WHAT THE TASK ASKS: Leaving pictures out, repeat word for word the line that has "Task: Click the" and each line that follows it to the end of the listing.
——————————
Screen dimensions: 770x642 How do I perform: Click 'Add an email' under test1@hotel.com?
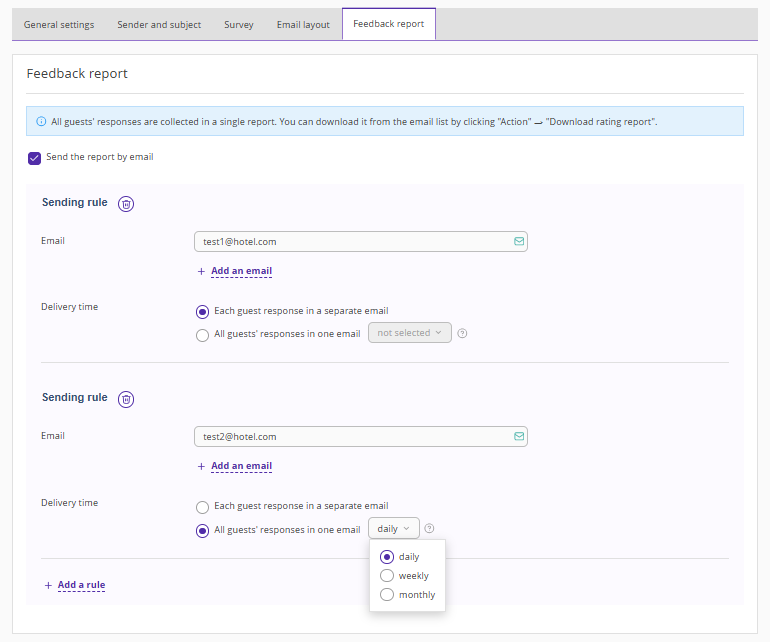point(240,271)
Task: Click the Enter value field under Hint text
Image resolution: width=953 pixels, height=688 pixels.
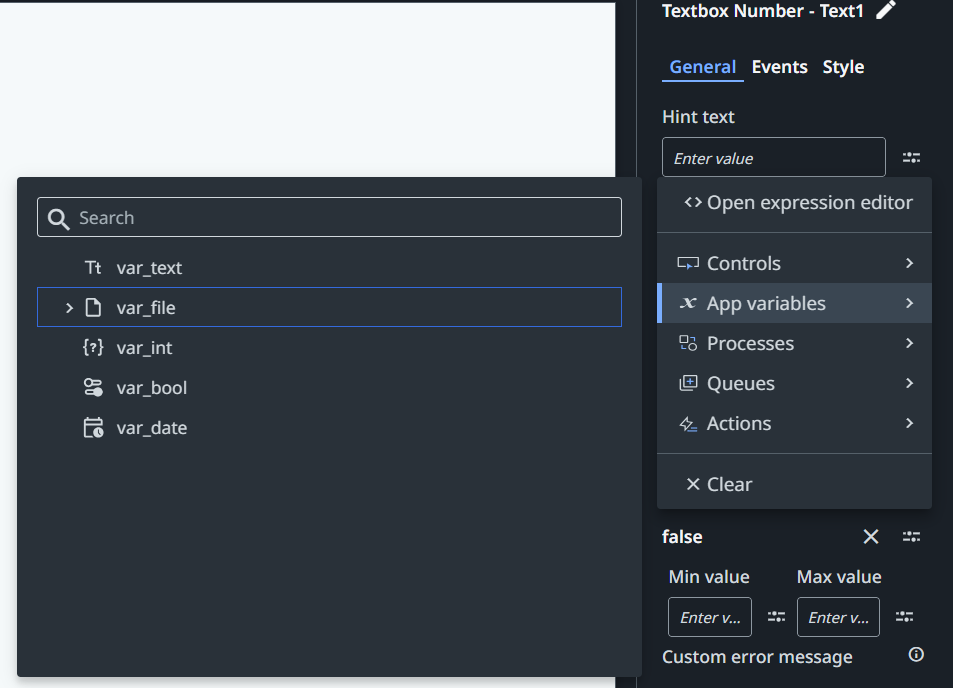Action: click(x=773, y=157)
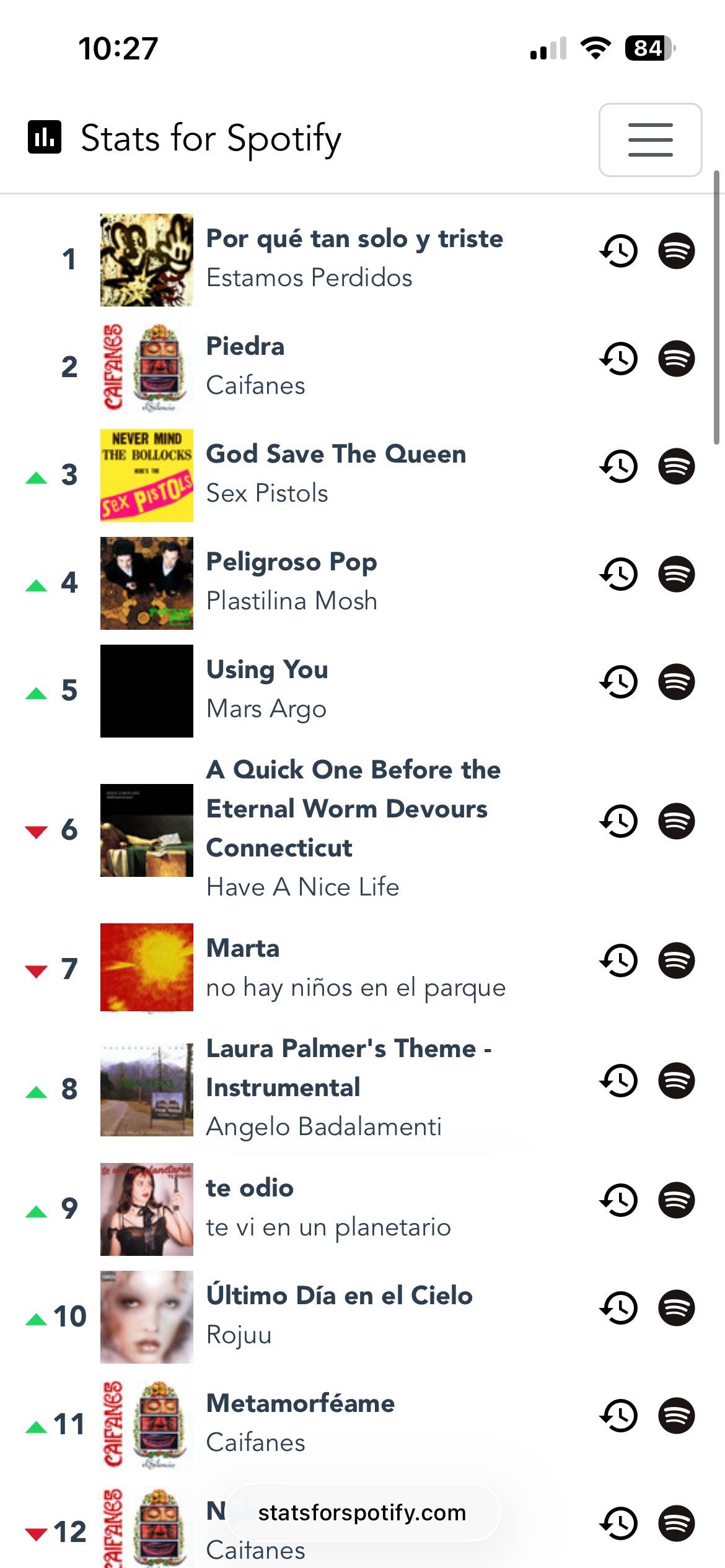Screen dimensions: 725x1568
Task: Tap the statsforspotify.com address bar
Action: (x=362, y=1512)
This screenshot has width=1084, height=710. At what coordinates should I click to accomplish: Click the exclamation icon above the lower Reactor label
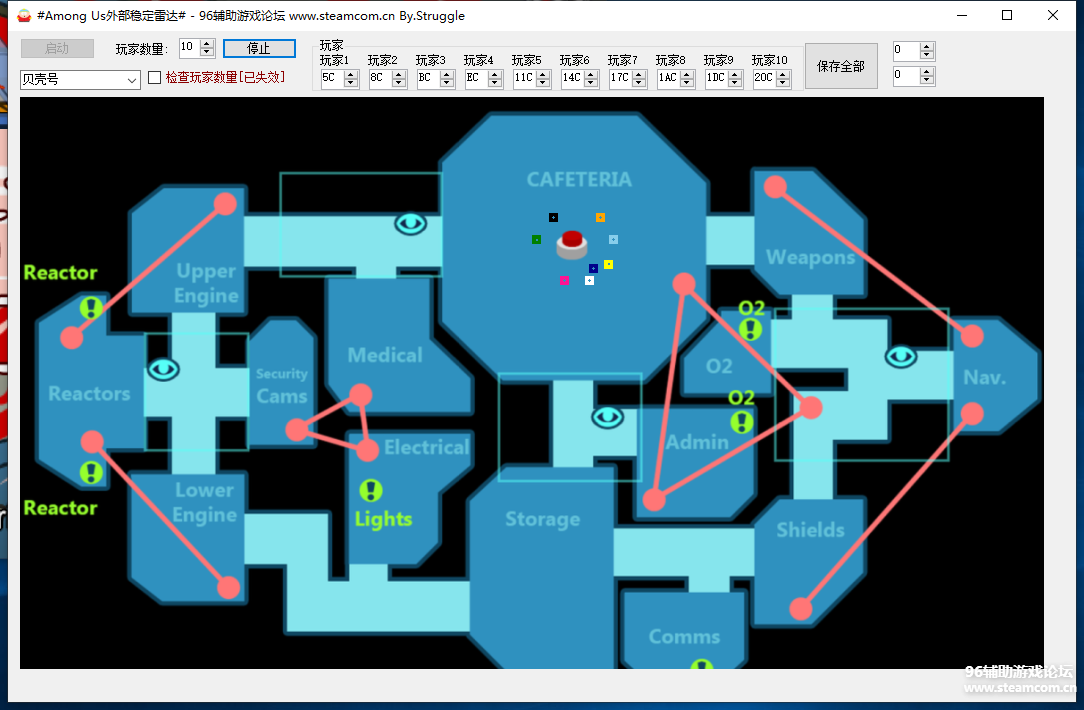[x=91, y=472]
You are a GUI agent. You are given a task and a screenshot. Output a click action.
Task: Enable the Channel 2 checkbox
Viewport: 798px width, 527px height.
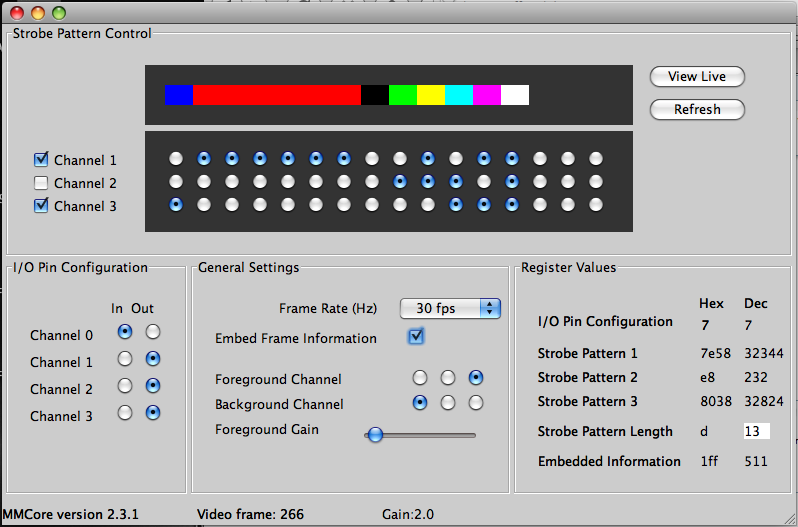pyautogui.click(x=41, y=183)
——————————
SOLVED EXERCISE:
Task: Click the Enter value field under Hint text
Image resolution: width=953 pixels, height=688 pixels.
Action: click(x=773, y=157)
Screen dimensions: 725x1568
Task: Tap the statsforspotify.com address bar
Action: (x=362, y=1512)
This screenshot has width=1084, height=710. At what coordinates should I click to accomplish: Click the exclamation icon above the lower Reactor label
[x=91, y=472]
You are a GUI agent. You are given a task and a screenshot. Output a click action.
Task: Enable the Channel 2 checkbox
Viewport: 798px width, 527px height.
pyautogui.click(x=41, y=183)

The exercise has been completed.